Transient hypothyroidism is common in premature infants and increases the risk of adverse neurodevelopmental outcomes. Thyroid hormone (TH) is involved in oligodendrocyte development and myelination, however, whether transient hypothyroidism is associated with oligodendrocyte dysplasia and abnormal myelination is unclear. The aim of the present study was to investigate correlations among TH levels, neurodevelopmental outcomes and white matter (WM) microstructure in premature infants. The authors designed a cohort study recruiting 81 premature infants (age, 23-35 weeks). A total of 17 were born with a gestational age (GA) <30 weeks (early preterm group) and 64 of them were born with a GA ≥30 weeks (late preterm group). For outcome measurement, thyroid stimulating hormone (TSH) levels at 0, 18, and 24 h of admission were measured. Neurodevelopmental outcomes were assessed using Bayley III test. Diffusion tensor imaging was used to explore the characterization of WM microstructure. The data demonstrated that GA, however not TSH level was associated with neurodevelopmental outcomes in the following 2 years. Fractional anisotrophy (FA) increased with TSH0 levels over anterior limb of internal capsule, while axial diffusivity decreased with TSH0 levels over splenium of corpus callosum (CC). The late preterm group had more intact WM integrity over the internal and external capsule (EC) in FA compared with the early preterm group.

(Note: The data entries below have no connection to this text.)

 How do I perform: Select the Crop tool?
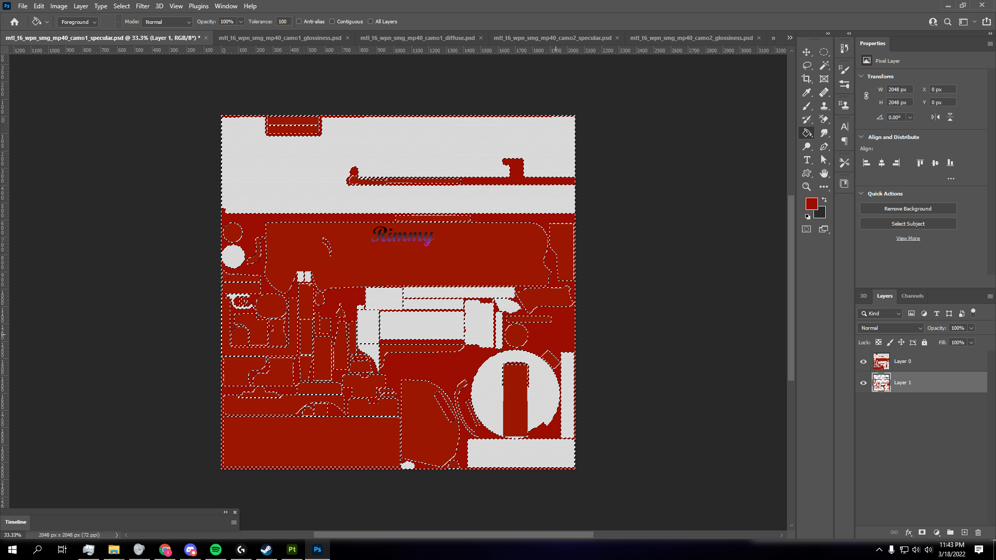point(807,79)
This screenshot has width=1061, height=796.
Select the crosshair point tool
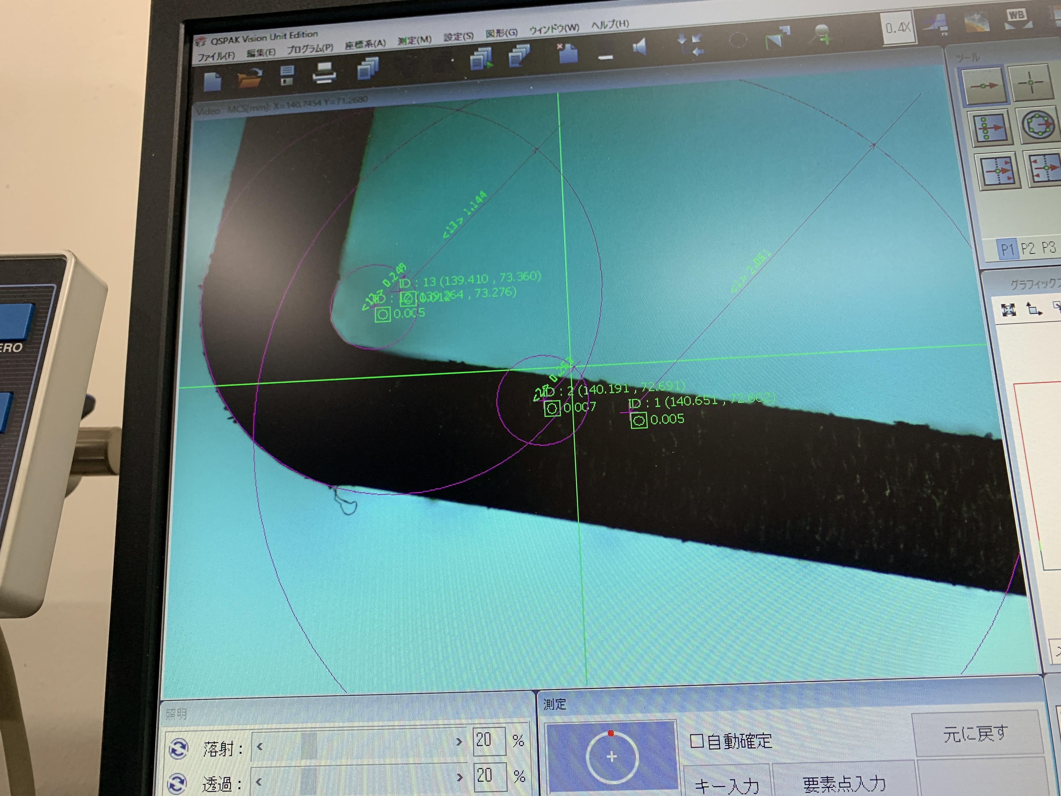tap(1030, 83)
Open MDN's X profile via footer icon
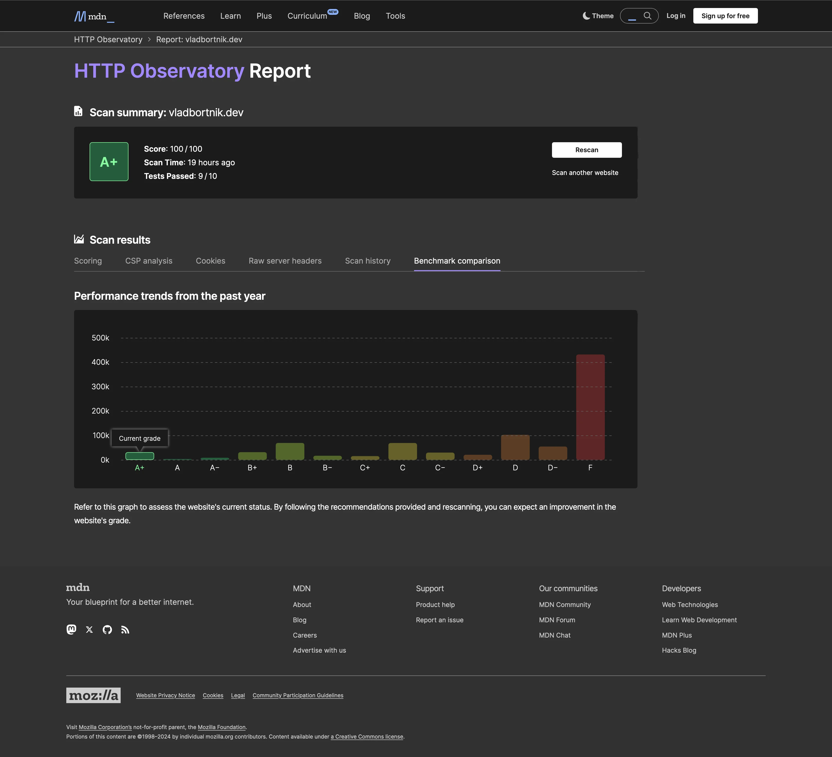Image resolution: width=832 pixels, height=757 pixels. 89,630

Infants with motor dysfunction had significantly increased mean diffusivity (MD) values at regions of interest in the genu and splenium of CC. The results of the present study demonstrated that GA, however not transient hypothyroidism influenced neurodevelopmental outcomes in the premature infants. FA increased with age in a regionally-specific manner over regions of the internal capsule and EC. MD may act as a potential predictor for motor function in premature babies.